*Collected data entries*
--- START ---

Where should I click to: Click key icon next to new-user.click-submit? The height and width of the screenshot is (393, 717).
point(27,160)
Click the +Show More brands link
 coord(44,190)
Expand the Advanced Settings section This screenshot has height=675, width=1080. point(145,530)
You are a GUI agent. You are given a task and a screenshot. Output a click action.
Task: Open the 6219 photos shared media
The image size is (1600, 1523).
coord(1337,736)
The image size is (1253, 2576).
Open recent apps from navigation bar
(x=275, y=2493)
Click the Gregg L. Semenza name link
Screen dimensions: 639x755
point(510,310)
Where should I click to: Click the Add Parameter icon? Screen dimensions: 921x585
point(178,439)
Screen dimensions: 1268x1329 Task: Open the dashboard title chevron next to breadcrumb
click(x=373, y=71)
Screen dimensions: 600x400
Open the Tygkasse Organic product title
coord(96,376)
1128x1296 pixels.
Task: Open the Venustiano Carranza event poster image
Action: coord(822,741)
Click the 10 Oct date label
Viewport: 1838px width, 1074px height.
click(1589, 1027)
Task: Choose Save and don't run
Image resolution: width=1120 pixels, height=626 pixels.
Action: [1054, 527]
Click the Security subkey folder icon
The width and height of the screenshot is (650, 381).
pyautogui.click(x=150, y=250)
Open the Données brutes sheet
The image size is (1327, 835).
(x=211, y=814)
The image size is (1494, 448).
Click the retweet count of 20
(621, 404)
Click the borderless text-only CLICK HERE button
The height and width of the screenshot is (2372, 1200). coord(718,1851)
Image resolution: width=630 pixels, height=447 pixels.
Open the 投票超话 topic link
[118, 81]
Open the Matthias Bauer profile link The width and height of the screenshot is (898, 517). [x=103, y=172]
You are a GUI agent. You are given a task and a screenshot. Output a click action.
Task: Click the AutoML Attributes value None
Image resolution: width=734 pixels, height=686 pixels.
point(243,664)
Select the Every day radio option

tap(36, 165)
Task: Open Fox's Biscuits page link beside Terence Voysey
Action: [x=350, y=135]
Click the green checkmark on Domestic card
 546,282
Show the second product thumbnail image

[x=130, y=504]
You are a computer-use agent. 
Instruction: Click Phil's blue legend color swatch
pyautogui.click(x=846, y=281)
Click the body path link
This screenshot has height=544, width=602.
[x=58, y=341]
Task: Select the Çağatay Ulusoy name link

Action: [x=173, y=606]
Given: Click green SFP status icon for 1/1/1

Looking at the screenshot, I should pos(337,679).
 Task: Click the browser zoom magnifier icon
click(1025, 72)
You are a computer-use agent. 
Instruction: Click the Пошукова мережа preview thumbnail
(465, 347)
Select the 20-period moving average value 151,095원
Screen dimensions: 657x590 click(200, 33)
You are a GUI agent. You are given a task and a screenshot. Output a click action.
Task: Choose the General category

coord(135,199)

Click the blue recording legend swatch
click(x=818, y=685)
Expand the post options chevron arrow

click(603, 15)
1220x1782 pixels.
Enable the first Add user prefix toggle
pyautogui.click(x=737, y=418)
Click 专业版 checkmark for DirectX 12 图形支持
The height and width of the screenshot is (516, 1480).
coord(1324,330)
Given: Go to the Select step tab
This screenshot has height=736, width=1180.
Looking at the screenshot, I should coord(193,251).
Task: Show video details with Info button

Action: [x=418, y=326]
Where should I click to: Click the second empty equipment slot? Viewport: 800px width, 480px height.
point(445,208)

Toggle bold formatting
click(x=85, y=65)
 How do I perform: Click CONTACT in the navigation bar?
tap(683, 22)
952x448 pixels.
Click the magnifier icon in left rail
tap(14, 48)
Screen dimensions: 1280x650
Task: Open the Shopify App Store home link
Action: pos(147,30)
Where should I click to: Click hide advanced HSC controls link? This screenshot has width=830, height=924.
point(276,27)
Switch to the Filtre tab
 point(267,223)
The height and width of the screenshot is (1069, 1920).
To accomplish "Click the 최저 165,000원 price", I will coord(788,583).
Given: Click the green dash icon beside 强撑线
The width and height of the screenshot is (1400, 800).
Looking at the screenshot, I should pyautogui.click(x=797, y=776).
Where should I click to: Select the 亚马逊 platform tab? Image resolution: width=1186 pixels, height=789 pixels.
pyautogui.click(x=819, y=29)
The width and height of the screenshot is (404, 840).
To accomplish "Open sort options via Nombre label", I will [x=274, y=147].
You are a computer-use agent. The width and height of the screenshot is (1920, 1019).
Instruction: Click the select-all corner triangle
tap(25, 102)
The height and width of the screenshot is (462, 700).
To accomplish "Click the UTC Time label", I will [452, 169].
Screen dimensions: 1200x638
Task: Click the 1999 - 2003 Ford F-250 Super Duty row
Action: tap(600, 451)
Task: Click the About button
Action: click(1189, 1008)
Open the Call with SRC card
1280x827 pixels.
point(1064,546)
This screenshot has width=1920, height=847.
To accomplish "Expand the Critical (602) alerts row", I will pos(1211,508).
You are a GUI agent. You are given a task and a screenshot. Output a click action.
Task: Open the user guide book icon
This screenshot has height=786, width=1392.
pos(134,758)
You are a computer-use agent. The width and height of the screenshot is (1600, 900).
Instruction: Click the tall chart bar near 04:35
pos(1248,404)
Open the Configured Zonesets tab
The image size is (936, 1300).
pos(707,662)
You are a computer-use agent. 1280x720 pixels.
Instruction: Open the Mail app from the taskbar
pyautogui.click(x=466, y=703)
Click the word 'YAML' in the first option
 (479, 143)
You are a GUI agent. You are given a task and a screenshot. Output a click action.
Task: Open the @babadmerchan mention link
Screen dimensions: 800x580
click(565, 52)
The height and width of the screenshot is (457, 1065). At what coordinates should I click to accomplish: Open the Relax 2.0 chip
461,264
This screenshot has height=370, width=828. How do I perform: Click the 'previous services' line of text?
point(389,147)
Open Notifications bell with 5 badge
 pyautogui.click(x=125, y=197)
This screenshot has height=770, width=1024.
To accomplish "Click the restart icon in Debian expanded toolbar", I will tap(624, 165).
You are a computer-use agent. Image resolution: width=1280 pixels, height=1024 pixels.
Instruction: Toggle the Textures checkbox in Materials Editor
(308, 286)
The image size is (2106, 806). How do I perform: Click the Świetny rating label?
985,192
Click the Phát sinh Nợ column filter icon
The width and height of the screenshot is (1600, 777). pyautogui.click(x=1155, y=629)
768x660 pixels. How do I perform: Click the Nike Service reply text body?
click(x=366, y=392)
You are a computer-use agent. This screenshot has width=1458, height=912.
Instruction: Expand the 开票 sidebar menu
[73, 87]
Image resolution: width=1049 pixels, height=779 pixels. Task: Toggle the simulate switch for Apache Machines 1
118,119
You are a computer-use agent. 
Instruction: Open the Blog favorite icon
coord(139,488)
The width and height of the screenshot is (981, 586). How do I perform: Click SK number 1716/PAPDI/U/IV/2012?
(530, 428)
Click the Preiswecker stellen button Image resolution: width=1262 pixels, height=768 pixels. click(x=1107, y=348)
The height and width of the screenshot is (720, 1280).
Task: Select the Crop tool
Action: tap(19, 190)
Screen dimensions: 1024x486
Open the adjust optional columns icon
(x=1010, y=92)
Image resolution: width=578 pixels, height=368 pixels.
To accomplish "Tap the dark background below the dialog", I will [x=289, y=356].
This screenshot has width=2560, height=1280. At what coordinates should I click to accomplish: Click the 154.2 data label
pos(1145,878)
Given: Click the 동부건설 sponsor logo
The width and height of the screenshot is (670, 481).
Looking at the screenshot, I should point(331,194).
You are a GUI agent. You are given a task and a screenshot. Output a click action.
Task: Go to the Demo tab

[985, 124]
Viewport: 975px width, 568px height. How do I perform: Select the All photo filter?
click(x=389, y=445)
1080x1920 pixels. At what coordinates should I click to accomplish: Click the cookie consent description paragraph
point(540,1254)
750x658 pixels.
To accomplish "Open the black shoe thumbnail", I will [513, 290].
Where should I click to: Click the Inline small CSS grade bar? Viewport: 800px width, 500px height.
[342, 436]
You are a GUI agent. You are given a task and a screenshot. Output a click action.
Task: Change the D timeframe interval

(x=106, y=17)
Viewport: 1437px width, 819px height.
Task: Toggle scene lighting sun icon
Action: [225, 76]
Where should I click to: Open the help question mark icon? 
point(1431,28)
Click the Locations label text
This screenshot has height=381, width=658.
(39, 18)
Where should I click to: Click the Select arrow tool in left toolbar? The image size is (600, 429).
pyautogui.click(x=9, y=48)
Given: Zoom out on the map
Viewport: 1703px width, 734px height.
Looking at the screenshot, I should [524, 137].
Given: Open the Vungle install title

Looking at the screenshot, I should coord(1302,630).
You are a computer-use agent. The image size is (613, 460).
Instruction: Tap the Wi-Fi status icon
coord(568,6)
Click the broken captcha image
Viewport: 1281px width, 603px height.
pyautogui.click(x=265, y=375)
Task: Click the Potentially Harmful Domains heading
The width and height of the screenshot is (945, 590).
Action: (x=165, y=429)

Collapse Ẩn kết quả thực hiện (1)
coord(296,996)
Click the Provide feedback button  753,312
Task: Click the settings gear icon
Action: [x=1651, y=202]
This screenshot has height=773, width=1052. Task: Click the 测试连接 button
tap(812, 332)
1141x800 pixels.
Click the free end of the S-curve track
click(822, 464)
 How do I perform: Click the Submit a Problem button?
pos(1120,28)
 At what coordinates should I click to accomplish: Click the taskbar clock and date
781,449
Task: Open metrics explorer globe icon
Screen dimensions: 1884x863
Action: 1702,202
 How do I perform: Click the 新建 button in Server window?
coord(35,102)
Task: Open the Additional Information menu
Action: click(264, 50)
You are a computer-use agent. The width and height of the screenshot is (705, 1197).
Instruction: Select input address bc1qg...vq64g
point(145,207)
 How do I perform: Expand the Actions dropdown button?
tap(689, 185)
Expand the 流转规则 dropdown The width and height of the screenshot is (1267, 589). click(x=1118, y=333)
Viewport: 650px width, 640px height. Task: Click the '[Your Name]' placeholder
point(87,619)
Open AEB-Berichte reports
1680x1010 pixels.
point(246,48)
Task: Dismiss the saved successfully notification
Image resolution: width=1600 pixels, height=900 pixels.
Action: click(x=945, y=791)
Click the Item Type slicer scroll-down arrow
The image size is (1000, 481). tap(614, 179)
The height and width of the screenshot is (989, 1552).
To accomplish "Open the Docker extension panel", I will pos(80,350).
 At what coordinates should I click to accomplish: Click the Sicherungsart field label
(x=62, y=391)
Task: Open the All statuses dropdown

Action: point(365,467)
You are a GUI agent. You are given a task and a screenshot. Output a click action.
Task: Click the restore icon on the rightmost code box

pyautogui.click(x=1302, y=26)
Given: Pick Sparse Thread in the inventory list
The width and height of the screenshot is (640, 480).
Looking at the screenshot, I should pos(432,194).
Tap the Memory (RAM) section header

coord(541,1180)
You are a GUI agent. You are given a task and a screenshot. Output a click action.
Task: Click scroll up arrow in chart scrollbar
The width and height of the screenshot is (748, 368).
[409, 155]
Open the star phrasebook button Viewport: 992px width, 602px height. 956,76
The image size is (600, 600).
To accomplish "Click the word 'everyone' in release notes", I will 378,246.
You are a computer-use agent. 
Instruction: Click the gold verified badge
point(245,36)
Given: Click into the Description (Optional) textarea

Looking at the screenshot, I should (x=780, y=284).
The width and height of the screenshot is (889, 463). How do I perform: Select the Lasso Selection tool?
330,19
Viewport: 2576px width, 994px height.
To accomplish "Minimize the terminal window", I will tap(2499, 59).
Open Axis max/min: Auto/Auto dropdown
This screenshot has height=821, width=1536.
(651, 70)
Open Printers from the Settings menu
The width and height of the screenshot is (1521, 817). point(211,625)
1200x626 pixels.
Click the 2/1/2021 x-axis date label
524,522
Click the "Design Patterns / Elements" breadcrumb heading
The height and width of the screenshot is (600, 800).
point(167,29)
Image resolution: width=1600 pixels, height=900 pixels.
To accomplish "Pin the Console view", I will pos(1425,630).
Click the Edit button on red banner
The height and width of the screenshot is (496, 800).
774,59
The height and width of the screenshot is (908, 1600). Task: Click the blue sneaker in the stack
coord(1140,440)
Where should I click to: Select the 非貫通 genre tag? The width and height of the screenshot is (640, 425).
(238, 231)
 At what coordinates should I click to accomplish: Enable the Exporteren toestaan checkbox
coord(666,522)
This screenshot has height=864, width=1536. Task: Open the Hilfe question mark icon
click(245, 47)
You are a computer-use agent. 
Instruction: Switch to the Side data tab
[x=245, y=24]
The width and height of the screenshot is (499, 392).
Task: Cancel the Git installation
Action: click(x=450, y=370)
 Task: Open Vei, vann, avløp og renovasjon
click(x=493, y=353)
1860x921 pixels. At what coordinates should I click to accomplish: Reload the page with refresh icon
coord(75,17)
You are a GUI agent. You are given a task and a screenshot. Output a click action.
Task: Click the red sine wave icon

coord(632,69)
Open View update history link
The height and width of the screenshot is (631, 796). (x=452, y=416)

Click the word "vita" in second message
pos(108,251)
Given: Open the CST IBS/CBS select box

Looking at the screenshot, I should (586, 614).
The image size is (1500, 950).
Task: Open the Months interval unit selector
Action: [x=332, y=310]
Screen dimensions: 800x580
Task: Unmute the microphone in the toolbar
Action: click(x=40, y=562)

--- END ---

*Work request*
Among the entries above, locate the lines containing "Instruction: Toggle the" and "Image resolution: width=578", and transcribe exactly those two lines and all lines between.

*Solution for this exercise*
Instruction: Toggle the Textures checkbox in Materials Editor
(308, 286)
The image size is (2106, 806). How do I perform: Click the Świetny rating label?
985,192
Click the Phát sinh Nợ column filter icon
The width and height of the screenshot is (1600, 777). pyautogui.click(x=1155, y=629)
768x660 pixels. How do I perform: Click the Nike Service reply text body?
click(x=366, y=392)
You are a computer-use agent. This screenshot has width=1458, height=912.
Instruction: Expand the 开票 sidebar menu
[73, 87]
Image resolution: width=1049 pixels, height=779 pixels. Task: Toggle the simulate switch for Apache Machines 1
118,119
You are a computer-use agent. 
Instruction: Open the Blog favorite icon
coord(139,488)
The width and height of the screenshot is (981, 586). How do I perform: Click SK number 1716/PAPDI/U/IV/2012?
(530, 428)
Click the Preiswecker stellen button Image resolution: width=1262 pixels, height=768 pixels. click(x=1107, y=348)
The height and width of the screenshot is (720, 1280).
Task: Select the Crop tool
Action: tap(19, 190)
Screen dimensions: 1024x486
Open the adjust optional columns icon
(x=1010, y=92)
Image resolution: width=578 pixels, height=368 pixels.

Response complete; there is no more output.